§ Instructions to follow
Please copy the material from the line containing "Describe the element at coordinates (588, 479)" through the line containing "center [524, 80].", inclusive, keeping every line unchanged.
[START OF Dataset extract]
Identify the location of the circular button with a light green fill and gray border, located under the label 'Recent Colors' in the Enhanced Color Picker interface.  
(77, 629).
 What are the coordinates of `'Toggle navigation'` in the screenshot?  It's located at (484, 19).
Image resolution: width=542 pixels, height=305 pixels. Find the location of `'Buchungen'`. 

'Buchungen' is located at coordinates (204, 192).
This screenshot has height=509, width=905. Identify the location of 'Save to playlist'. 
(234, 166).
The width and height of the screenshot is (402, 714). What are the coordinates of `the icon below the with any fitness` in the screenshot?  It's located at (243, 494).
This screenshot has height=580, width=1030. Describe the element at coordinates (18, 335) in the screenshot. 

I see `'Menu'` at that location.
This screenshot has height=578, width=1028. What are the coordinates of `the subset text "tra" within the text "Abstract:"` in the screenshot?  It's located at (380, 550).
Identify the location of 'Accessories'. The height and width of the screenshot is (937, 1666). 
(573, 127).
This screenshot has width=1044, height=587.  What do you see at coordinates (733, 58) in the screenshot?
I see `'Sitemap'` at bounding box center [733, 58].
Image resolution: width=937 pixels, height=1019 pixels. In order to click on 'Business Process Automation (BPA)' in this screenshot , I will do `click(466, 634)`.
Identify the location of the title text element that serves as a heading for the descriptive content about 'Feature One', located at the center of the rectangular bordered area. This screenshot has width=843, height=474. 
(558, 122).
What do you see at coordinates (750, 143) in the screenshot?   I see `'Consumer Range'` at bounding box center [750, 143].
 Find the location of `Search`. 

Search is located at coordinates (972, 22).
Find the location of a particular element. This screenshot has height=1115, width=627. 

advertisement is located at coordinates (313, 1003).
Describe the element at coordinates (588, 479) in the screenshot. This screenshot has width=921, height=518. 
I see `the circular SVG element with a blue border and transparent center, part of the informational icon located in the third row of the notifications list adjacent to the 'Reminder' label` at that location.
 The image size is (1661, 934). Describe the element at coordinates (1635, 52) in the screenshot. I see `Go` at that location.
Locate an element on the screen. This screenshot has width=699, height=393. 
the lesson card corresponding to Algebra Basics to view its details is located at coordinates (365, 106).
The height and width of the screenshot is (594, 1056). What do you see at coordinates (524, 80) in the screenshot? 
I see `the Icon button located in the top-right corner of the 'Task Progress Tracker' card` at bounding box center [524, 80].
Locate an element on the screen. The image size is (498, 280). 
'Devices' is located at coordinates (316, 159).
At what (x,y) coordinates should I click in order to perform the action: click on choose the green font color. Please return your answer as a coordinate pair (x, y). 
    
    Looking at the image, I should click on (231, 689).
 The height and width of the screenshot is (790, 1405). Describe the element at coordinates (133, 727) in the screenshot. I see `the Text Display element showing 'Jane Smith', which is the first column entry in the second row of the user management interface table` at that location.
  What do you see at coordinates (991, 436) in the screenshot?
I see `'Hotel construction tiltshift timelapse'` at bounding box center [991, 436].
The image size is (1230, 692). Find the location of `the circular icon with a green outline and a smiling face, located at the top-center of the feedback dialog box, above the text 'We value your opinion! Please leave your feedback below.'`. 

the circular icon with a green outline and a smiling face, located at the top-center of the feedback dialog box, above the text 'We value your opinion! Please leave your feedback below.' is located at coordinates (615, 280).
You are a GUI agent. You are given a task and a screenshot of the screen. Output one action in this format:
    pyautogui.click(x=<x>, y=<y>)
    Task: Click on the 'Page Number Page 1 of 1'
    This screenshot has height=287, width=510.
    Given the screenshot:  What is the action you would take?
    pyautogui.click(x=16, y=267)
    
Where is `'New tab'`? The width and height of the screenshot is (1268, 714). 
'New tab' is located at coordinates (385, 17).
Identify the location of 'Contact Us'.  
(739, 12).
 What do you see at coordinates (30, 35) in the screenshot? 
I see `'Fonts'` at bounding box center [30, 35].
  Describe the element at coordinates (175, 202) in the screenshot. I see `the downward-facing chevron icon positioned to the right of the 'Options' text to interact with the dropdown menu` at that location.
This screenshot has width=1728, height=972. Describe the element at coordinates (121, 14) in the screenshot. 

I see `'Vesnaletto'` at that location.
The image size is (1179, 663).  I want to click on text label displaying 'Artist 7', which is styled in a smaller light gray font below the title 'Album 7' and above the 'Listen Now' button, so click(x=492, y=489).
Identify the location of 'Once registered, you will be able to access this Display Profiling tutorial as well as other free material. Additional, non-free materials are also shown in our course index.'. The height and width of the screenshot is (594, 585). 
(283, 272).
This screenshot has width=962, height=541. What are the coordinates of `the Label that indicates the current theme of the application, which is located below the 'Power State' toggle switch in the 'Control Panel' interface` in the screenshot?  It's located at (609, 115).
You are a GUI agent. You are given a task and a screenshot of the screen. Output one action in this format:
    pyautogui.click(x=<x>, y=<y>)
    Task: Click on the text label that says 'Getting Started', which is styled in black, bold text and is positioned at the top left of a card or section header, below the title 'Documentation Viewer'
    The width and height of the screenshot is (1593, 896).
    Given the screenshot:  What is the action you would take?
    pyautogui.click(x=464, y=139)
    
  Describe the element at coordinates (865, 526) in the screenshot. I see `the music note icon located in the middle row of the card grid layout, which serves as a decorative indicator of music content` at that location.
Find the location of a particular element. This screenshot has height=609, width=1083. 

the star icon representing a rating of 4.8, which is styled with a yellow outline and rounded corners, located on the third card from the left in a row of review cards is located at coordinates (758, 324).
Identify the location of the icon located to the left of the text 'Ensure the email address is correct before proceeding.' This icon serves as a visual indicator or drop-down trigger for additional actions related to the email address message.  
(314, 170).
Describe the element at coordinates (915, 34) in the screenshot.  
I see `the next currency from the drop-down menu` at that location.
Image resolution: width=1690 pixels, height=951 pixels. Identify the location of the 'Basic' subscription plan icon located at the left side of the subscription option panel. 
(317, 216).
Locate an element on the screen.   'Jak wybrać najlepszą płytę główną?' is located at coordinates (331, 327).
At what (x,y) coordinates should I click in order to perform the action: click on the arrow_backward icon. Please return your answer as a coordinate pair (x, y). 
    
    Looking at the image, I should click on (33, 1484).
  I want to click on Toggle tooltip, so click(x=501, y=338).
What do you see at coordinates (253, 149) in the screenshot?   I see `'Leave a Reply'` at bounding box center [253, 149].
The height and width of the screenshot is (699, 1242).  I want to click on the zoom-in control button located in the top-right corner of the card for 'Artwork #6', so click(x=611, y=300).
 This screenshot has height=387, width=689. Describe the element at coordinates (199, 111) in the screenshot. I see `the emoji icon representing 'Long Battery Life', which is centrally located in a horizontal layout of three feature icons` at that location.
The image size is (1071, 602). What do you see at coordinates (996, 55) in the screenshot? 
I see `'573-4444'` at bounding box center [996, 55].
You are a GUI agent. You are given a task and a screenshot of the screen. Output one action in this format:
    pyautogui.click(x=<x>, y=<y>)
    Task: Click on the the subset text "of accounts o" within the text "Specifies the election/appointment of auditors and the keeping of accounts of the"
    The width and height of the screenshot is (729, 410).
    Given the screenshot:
[END OF Dataset extract]
§ The response
Describe the element at coordinates (588, 479) in the screenshot. This screenshot has width=921, height=518. 
I see `the circular SVG element with a blue border and transparent center, part of the informational icon located in the third row of the notifications list adjacent to the 'Reminder' label` at that location.
 The image size is (1661, 934). Describe the element at coordinates (1635, 52) in the screenshot. I see `Go` at that location.
Locate an element on the screen. This screenshot has width=699, height=393. 
the lesson card corresponding to Algebra Basics to view its details is located at coordinates (365, 106).
The height and width of the screenshot is (594, 1056). What do you see at coordinates (524, 80) in the screenshot? 
I see `the Icon button located in the top-right corner of the 'Task Progress Tracker' card` at bounding box center [524, 80].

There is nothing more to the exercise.